Given exercise A
Answer these questions using the passage on Bolton's confirmation:
(i) In what year did Bolton give his speech to the Federalist Society?
(ii) Who is named as the foreign relations committee's senior Democrat?
(iii) Which senator are Democrats reportedly hoping to convince to reject Bolton?
Given exercise B
Carry the passage on Bolton's confirmation forward from its final sentence.

Text section
— Start —

But what else would you expect from a man who, in his 1994 speech to the Federalist Society, said, "If the U.N. secretary building in New York lost 10 stories, it wouldn’t make a bit of difference."

When taken to task over that statement at the confirmation hearings, Bolton tried to backpedal, saying it was born of "what I thought was the lack of effective American leadership" -- translation: A Democrat was president then and Bolton was out of a government job.

Lugar and the foreign relations committee’s senior Democrat, Sen. Joseph Biden, D-Del., were wise to delay voting on Bolton’s confirmation until this week.

Reportedly Democrats are hoping to convince Sen. Lincoln Chaffee, R-R.I., to reject Bolton, rendering a tie vote which could kill Bolton’s approval in a Senate where Republicans have a 10-8 edge.

— End —

Rows
— Start —

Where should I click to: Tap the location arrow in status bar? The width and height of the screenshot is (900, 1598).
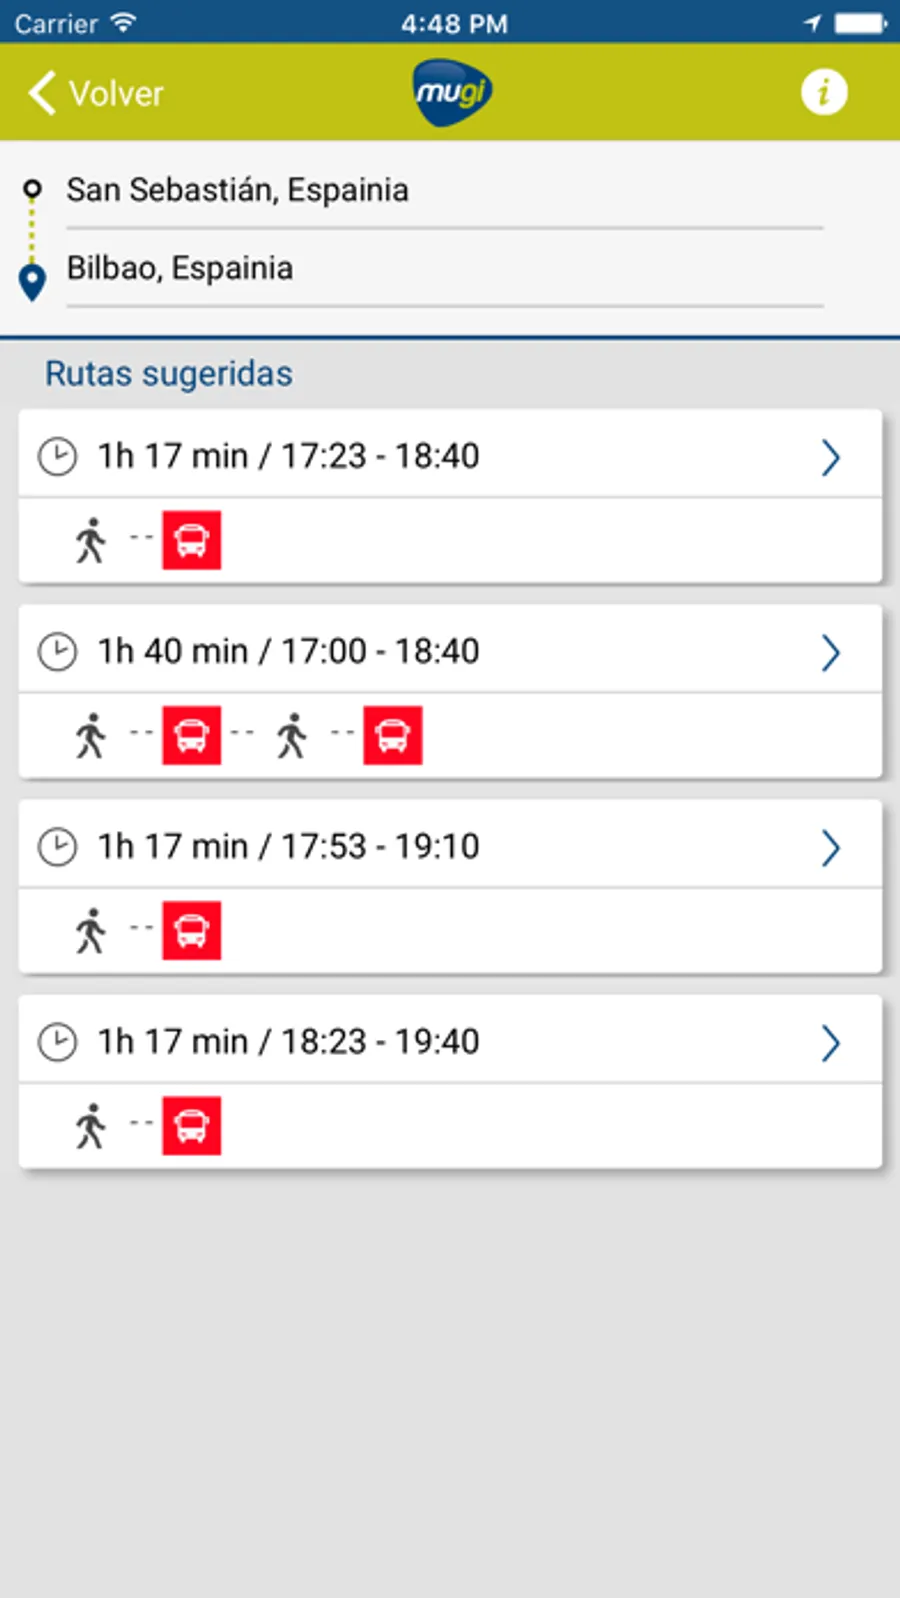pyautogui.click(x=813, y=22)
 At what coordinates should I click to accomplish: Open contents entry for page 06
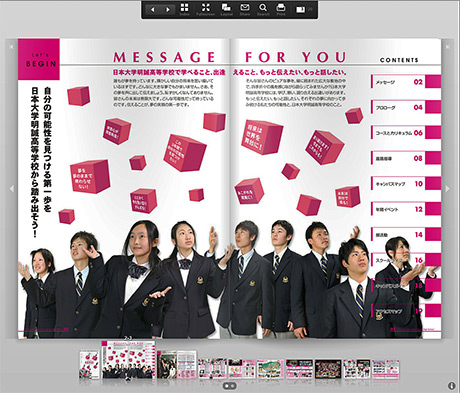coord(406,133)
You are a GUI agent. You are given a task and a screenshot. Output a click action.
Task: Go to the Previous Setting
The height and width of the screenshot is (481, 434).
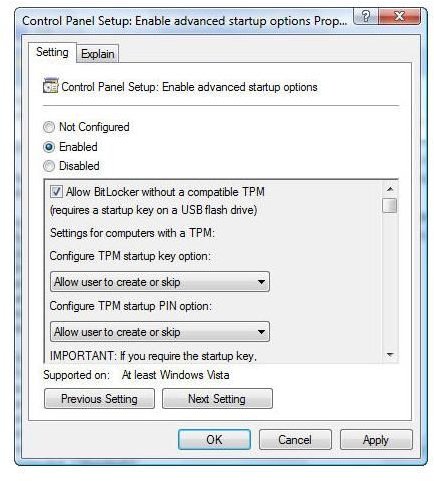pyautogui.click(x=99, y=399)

— End —
— Start —

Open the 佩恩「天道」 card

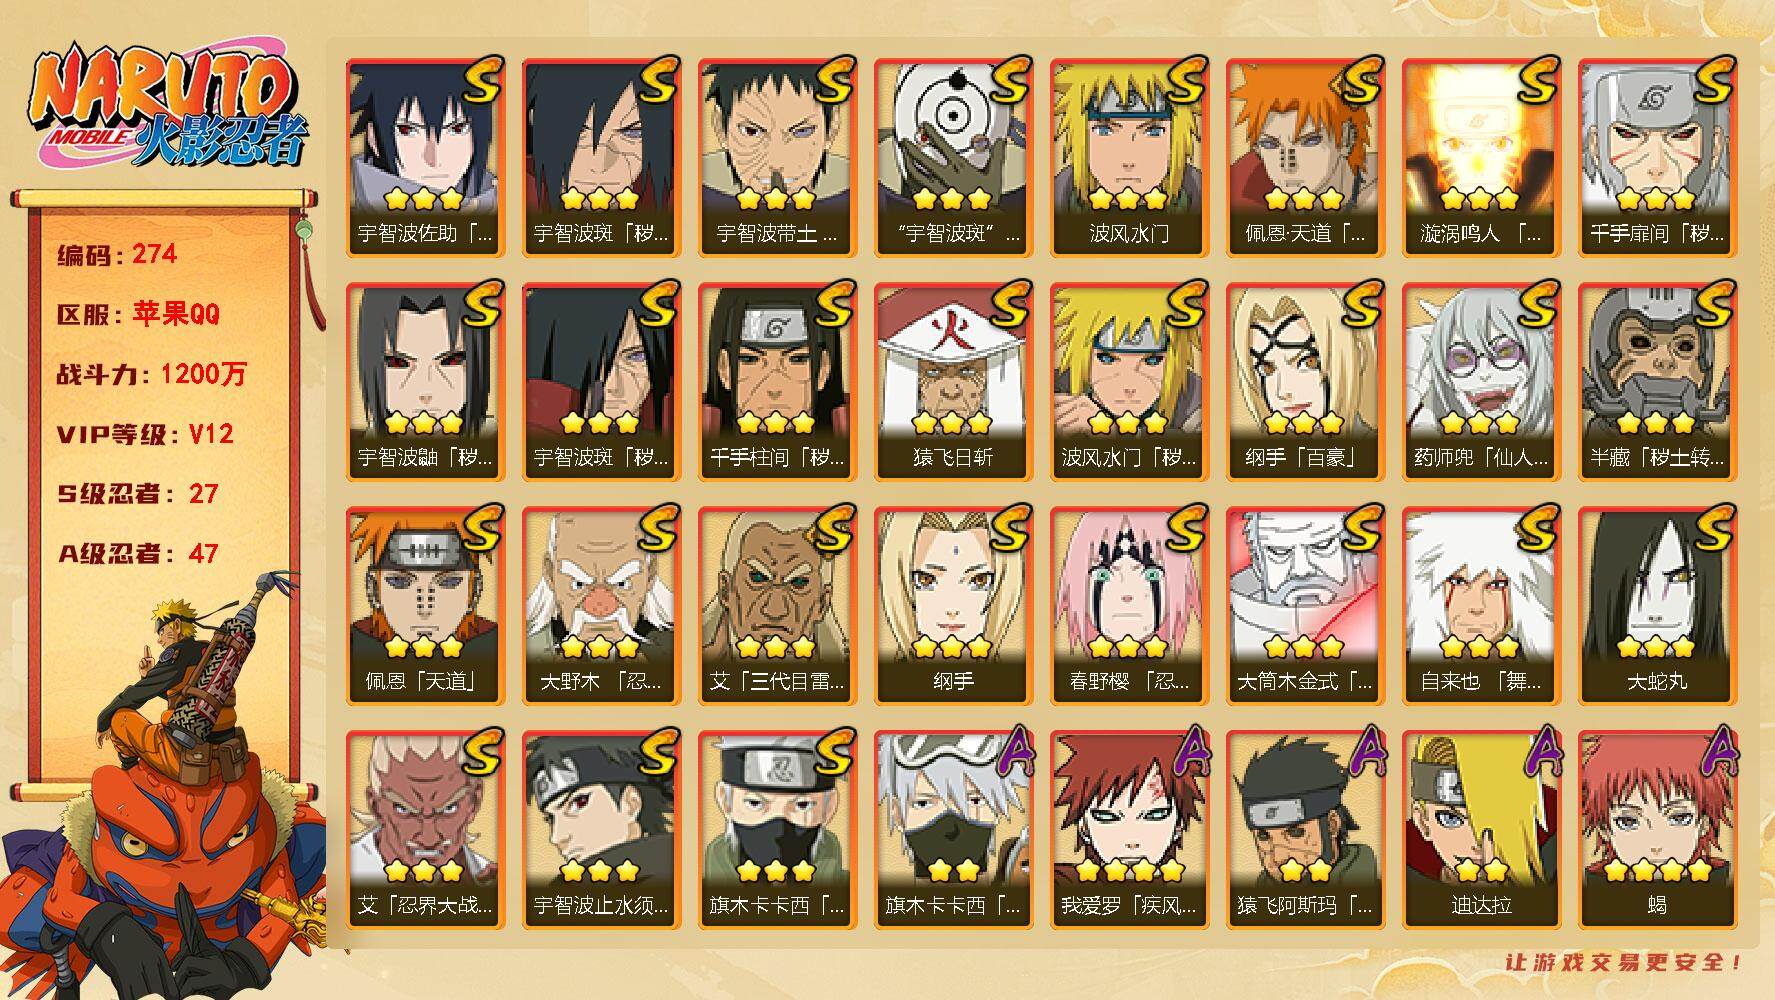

— End —

Task result A
(i) 1994
(ii) Sen. Joseph Biden, D-Del.
(iii) Sen. Lincoln Chaffee, R-R.I.

Task result B
Hopefully Pennsylvania’s own moderate Republican, Sen. Arlen Specter, will also be smart enough to heed the bipartisan warnings of former ambassadors and reject this bully as our U.N. representative.

Bolton’s hawkish philosophy is antithetical to the U.N.’s peacekeeping mission. His tunnel vision, lack of diplomacy and borderline xenophobia would only further alienate allies already alienated by the war in Iraq which he helped engineer.

To make John Bolton U.S. ambassador to the United Nations would dangerously fray the United States’ already eroding relations with the rest of the world.